» **Dataset records**:

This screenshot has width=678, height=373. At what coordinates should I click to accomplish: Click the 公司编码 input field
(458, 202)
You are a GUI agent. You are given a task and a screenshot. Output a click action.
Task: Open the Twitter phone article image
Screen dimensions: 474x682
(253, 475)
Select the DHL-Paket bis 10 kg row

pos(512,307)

* * *

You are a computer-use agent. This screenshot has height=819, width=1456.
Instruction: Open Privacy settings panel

» **Task prompt**:
Look through the records for the word "agent". Every line that has it should be copied.

» **Response area**:
You are a GUI agent. You are given a task and a screenshot. Output a click action.
You are a computer-use agent. This screenshot has height=819, width=1456.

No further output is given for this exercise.